» O QUE SE PEDE:
(1) Segundo o texto sobre o CD de Braz Velloso, quem produziu o CD?
(2) Resuma em duas frases o texto sobre o CD de Braz Velloso.

» TEXTO:
★ ★ ★ ★ ★ ★ ★

Nesse CD, gravado na Igrreja Evangélica de Saint Marcel de Paris em novembro de 2011, produzido por Nikolaos Samaltanos e editado por Evi Eliades, o pianista inclui várias peças do compositor gravadas pela primeira vez. O CD inclui Souvenirs, op.20 (Nocturne, Mazurka, Scherzetto, Lamento); Scênes intimes, op. 24 (Berceuse, Chanson d‘une jeune fille, Conte Romanesque, Bavardage); Faceira (Valse-Impromptu) op. 28; Morceaux lyriques, op. 34 (L‘Improvisateur, Saudade, Pologne, La Mendiante, Plaisanterie); Nocturne, op. 10 e Allegro appassionato, op. 11


O significado dessa realização de Braz Velloso e das obras gravadas apenas pode ser avaliado adequadamente considerando-se o debate de décadas que vem sendo desenvolvido em meios especializados no âmbito das instituições, eventos e cursos universitários voltados às relações entre o Brasil e a Europa.


Se Henrique Oswald foi considerado em conferências/concertos e simpósios - entre outros na Semana França/Alemanha/Brasil do Forum de 1982 - Leopoldo Miguéz tem recebido ainda maior atenção devido a seus estreitos elos com desenvolvimentos alemães. Estes, porém, inserem-se em contextos internacionais da época, devendo ser considerados na complexidade de suas interações e múltiplas dimensões, em particular também político-culturais.


A consideração de sua obra não é apenas de significado para o Brasil ou para a difusão da música de compositores brasileiros na Europa, como também para a própria pesquisa músico-cultural na Europa no âmbito dos esforços de desenvolvimento de uma musicologia histórica que procura superar posições convencionais delimitadas geograficamente e ampliar-se através de perspectivas teórico-culturais.


Essas amplas dimensões de significados recíprocos foi considerada entre outras ocasiões quanto à problemática wagneriana nas suas relações com o Brasil e na sua recepção francesa por ocasião dos 100 anos da Casa de Festivais de Bayreuth em 1976, no contexto do projeto de recepção musical no Brasil em 1979/80 e em simpósio das Comunidades Européias de 1982 a 1984. Essa consideração da reciprocidade em processos receptivos teve repercussões em trabalhos universitários voltados à Escola Nova Alemã nas suas dimensões internacionais, em particular no concernente ao Poema Sinfônico e suas expressões no continente americano.


O significado - e a problemática político-cultural - da obra de L. Miguéz esteve sobretudo no centro das atenções em concerto camerístico e sessão acadêmica solene realizada em Maria Laach sob o patrocínio da Embaixada do Brasil na Alemanha à época do Congresso „Música e Visões“ (1999) do triênio pelos 500 anos do Brasil.


A realização sonora das obras para piano de L. Miguéz nesse CD de Braz Velloso representa assim, não só pela sua excelência interpretativa, uma contribuição de extraordinário significado para o desenvolvimento dos estudos especializados, tornando-se desde já material indispensável para apreciações e análises em aulas, seminários e colóquios.

★ ★ ★ ★ ★ ★ ★

» ENTRADAS DE DADOS:
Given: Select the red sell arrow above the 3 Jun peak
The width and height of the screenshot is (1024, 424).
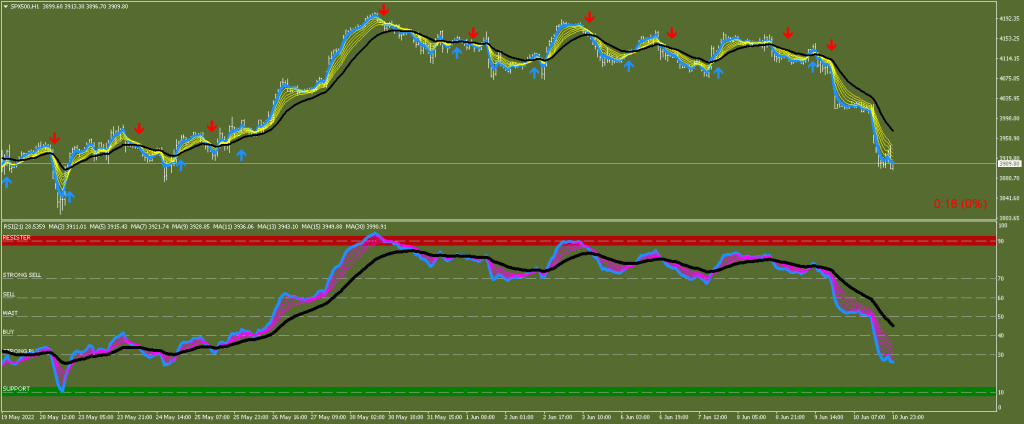Looking at the screenshot, I should coord(591,17).
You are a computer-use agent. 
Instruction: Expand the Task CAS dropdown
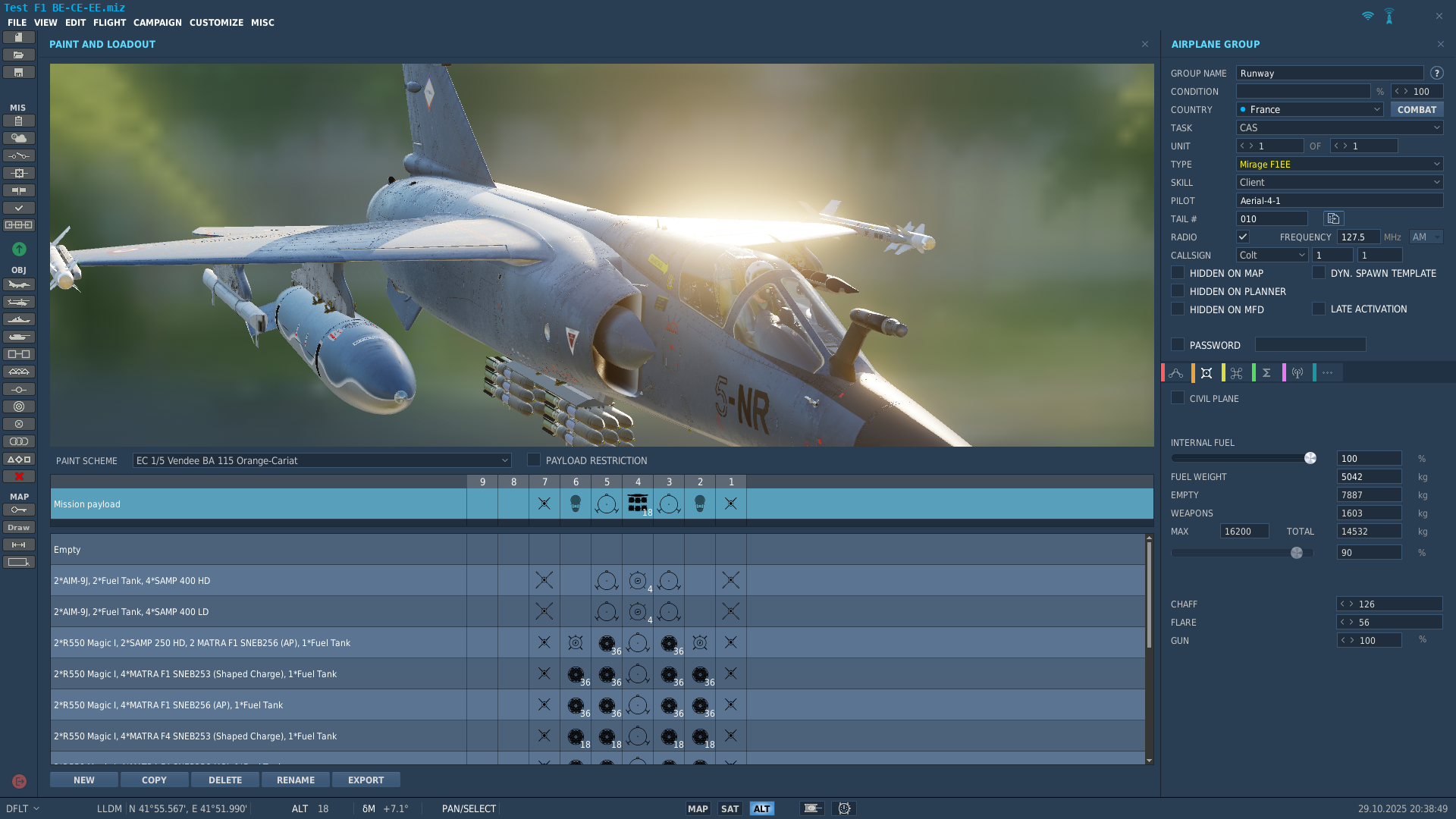coord(1339,128)
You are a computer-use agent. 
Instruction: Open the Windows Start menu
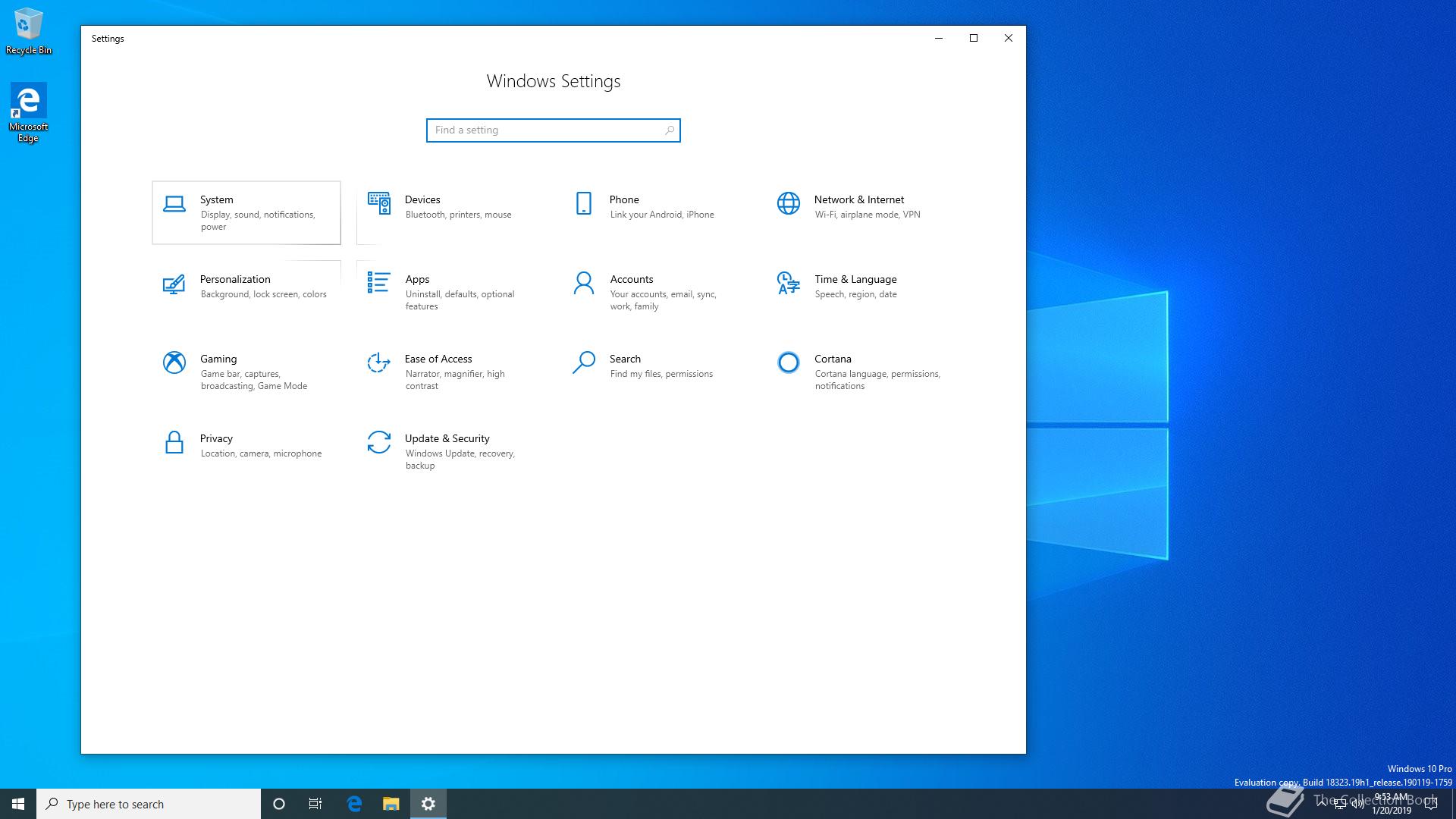tap(18, 804)
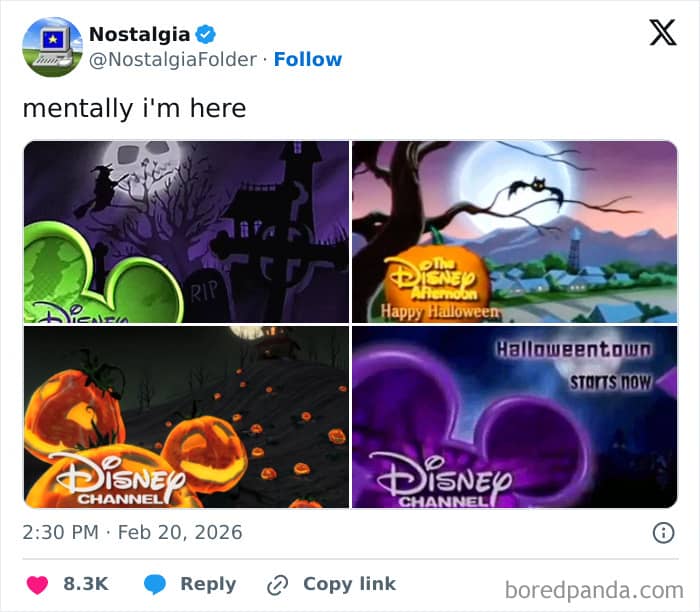
Task: Open the tweet info icon
Action: pos(663,533)
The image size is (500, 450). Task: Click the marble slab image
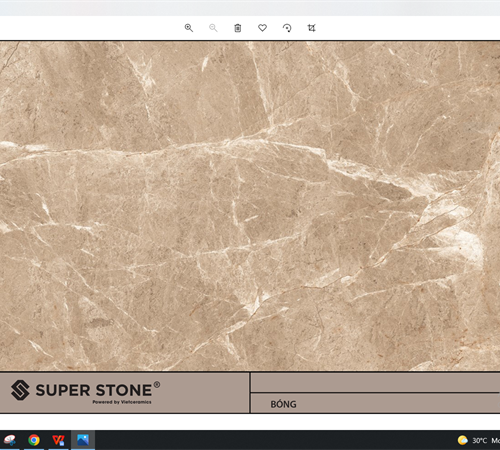pos(250,206)
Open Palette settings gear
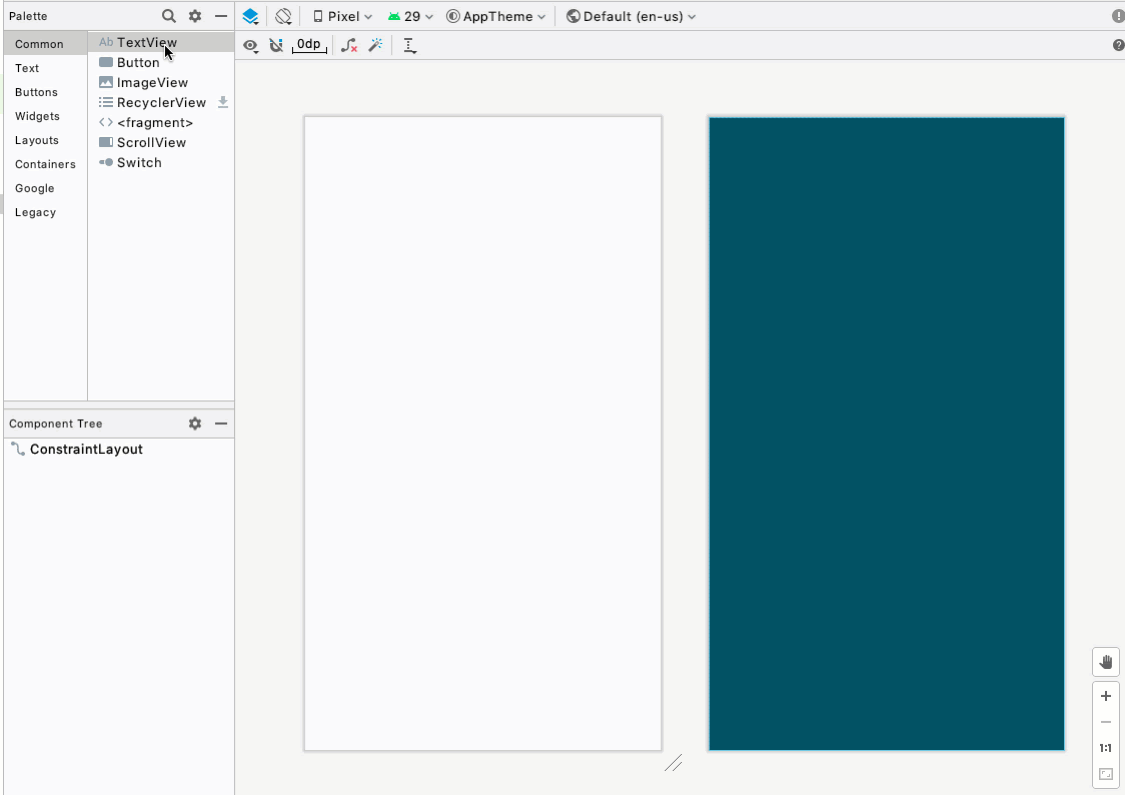The image size is (1125, 795). (195, 16)
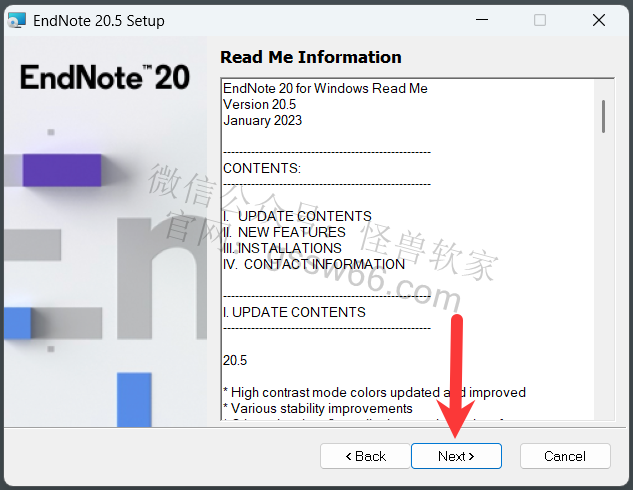Go back using the Back button
This screenshot has width=633, height=490.
tap(365, 456)
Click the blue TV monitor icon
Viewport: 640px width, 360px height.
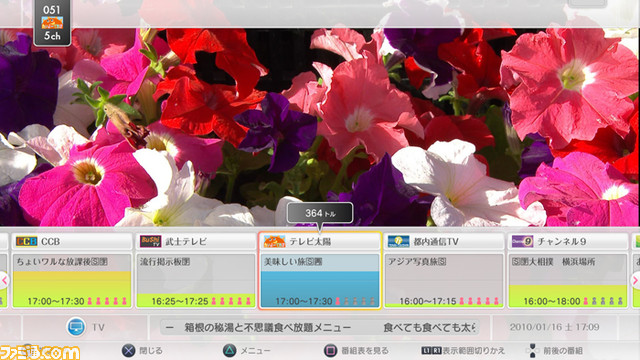[x=76, y=327]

★ ★ ★ ★ ★ ★ ★

» SOLUÇÕES DAS TAREFAS:
(1) Nikolaos Samaltanos.

(2) O CD de Braz Velloso, gravado em Paris em novembro de 2011, reúne obras para piano de Leopoldo Miguéz, várias delas gravadas pela primeira vez. O texto situa essa gravação no debate sobre as relações entre o Brasil e a Europa e a considera uma contribuição de extraordinário significado para os estudos especializados, além de material indispensável para aulas, seminários e colóquios.